Namrata, a Delhi University student, turned an iPad tablet computer around in her hands at an electronics store in the city. It is Apple's latest must-have item -- yet it is already out of date.
"No, I'll wait for the iPad 2," she said, putting it back on the shelf, aware that the improved version has already gone on sale in the United States. "Perhaps my aunt in Australia will be able to send me one soon," she said.
India looks like a massive emerging market for Apple's iPads, iPods and iPhones, with an increasingly wealthy, young population hungry for information, entertainment and the latest craze in consumer culture.
But the original iPad finally arrived in India a full nine months after it was available in the United States -- and the iPad 2 has no scheduled release date in the country of 1.18 billion people.
The iPad 2 hit the shops in the US on March 11 having been unveiled by Apple chief executive Steve Jobs, and it will be released in dozens of other countries -- including Britain and Australia -- on March 25.
Popular tech blogger Soumyadip Choudhury targeted Jobs, accusing him of using India as a dumping ground for out-of-date Apple technology.
"Is India, for Apple, only a market where you can hold your clearance sale, just before you are ready with the product's next generation?" he wrote on his blog, addressing Jobs directly.
"You officially began selling your blockbuster tablet device (the original iPad) in India exactly 30 days before announcing the new one (iPad 2)," Choudhury said.
The iPad 2 is selling in the United States at about the same prices as the iPad 1, ranging from $499.
"You have not only miffed Indian consumers with your delayed-till-it-is-obsolete releases but also with your unreasonable pricing," Choudhury wrote.
The iPad 2 is thinner, lighter and faster -- but, with no release scheduled in India, the country's vast ranks of Apple fans have been left to buy the old model, priced between about $540 and $920, or else import the new one.
"This surely has inhibited non-Apple consumers from buying Apple products," online technology magazine Pluggd.in founder Ashish Sinha told AFP.
"There is a huge demand for Apple products in India -- especially the information technology sector, which is high on consuming gadgets."
An Apple spokesman who asked not to be named said that the company did not disclose sales figures for India or discuss future release dates for products.
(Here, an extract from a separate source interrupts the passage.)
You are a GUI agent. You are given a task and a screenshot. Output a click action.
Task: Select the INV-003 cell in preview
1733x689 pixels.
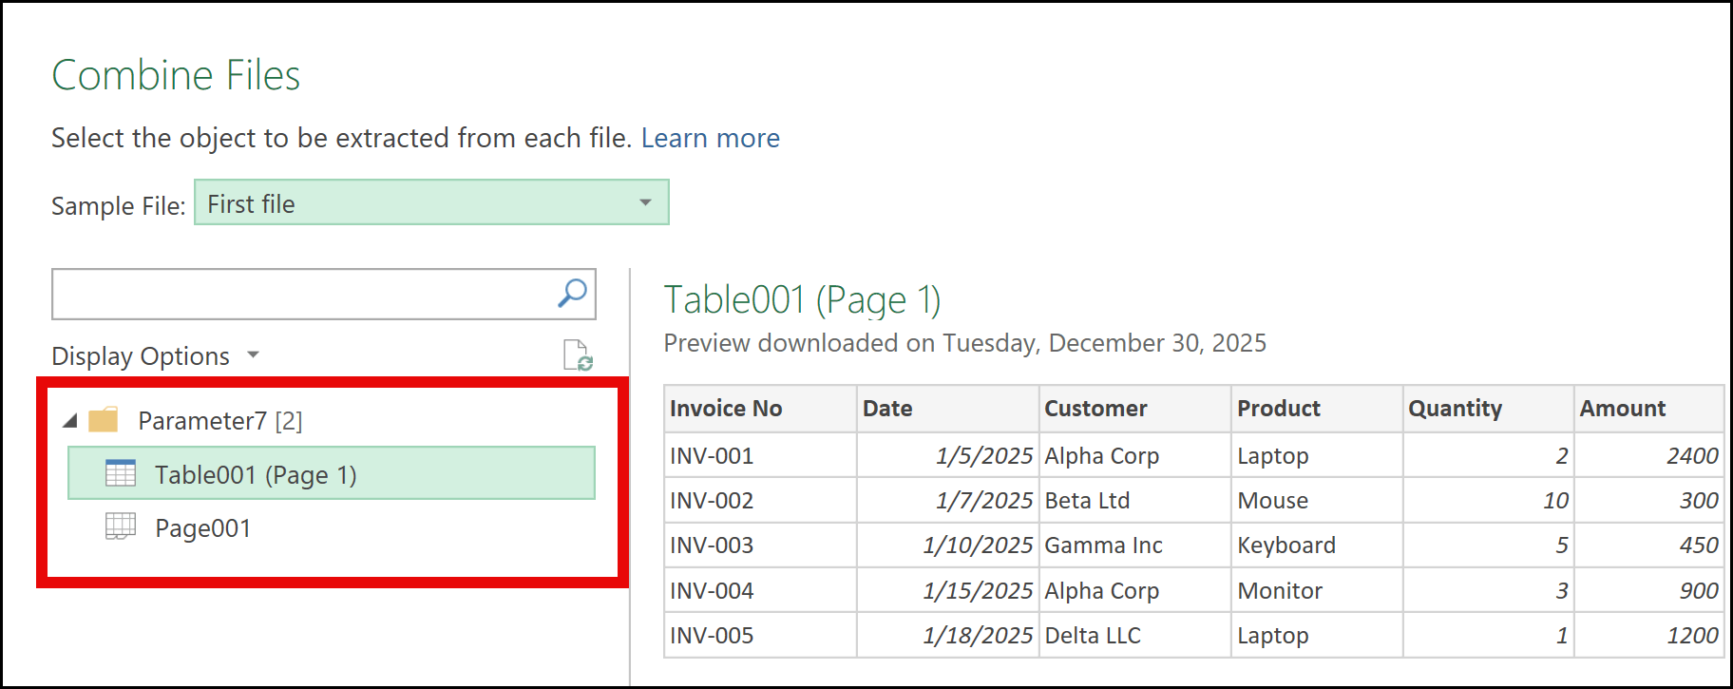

He also declined to comment on criticism of Apple's strategy in India.
Blogger Archana Shukla said that Apple was reluctant to "reach out to local customers" in India.
"The silence is intriguing, especially at a time when most top-league multinationals are ramping up their operations and going all out to woo Indian consumers," she said.
The US-based information technology research firm Gartner suggests that Apple has been making a judgement call, balancing the unpredictability of the present Indian market and its future potential.
"Apple always targets the niche market and never focuses on the mass market," Gartner's principal research analyst Vishal Tripathi told AFP.
"It seems Apple is not getting the right signal from the market or is strategically missing the growth opportunities India offers," the analyst from the Connecticut-based firm said.
"Apple knows that hardcore Apple lovers will get the devices from abroad but what they are missing out on is new potential buyers."
Other companies are hoping to take advantage of Apple's apparent reluctance, with Samsung's Galaxy Tab and Motorola's Xoom, both priced around $650, vying to grab India's tablet computer market.
"It is a nascent market but we see the tablet segment growing to one million this year as there are some exciting clients here," Samsung spokeswoman Ruchika Batra told AFP.